Dalam Prospek Ekonomi Global Januari 2020, Bank Dunia memperkirakan, pertumbuhan ekonomi global pada tahun ini diperkirakan berada di kisaran 2,5 persen. Angka tersebut naik dibandingkan proyeksi 2019, 2,4 persen.
Perbaikan kinerja pertumbuhan ekonomi global diakibatkan investasi dan perdagangan yang pulih secara bertahap dari pelemahan signifikan pada 2019, meskipun risiko penurunan masih ada. Bank Dunia memproyeksikan pertumbuhan di antara negara-negara maju turun menjadi 1,4 persen pada 2020. Penyebabnya, perlambatan di bidang manufaktur. Sementara itu, pasar negara berkembang dan ekonomi berkembang diperkirakan akan meningkat tahun ini menjadi 4,1 persen.

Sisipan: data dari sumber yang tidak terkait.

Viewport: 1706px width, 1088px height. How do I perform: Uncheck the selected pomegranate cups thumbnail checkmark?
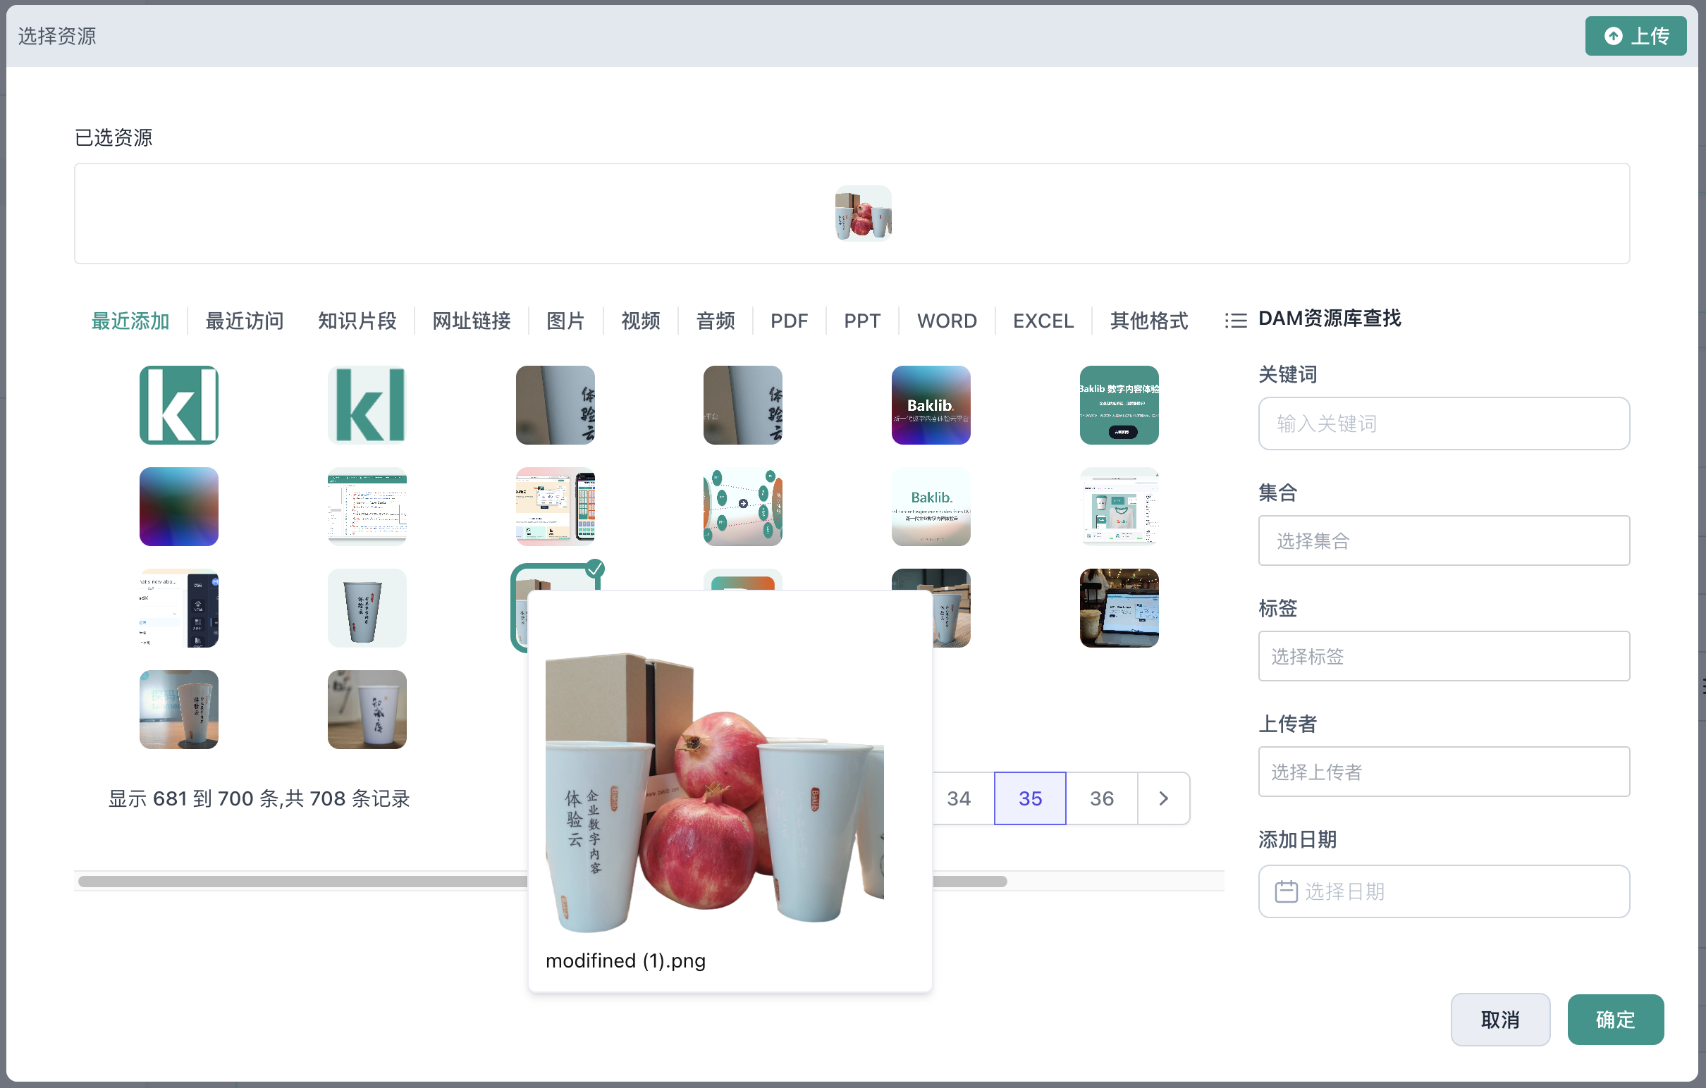[595, 568]
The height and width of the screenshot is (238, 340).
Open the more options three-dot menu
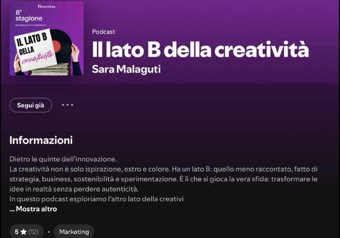[67, 105]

Secara khusus, Bank Dunia memproyeksi ekonomi Indonesia pada 2020 tumbuh 5,1 persen. Angka itu sesuai dengan proyeksi yang sudah direvisi Bank Dunia sejak akhir tahun 2019. Tapi, apabila merujuk pada proyeksi Bank Dunia pada Juni 2019, prediksi tersebut berkurang 0,2 poin persentase.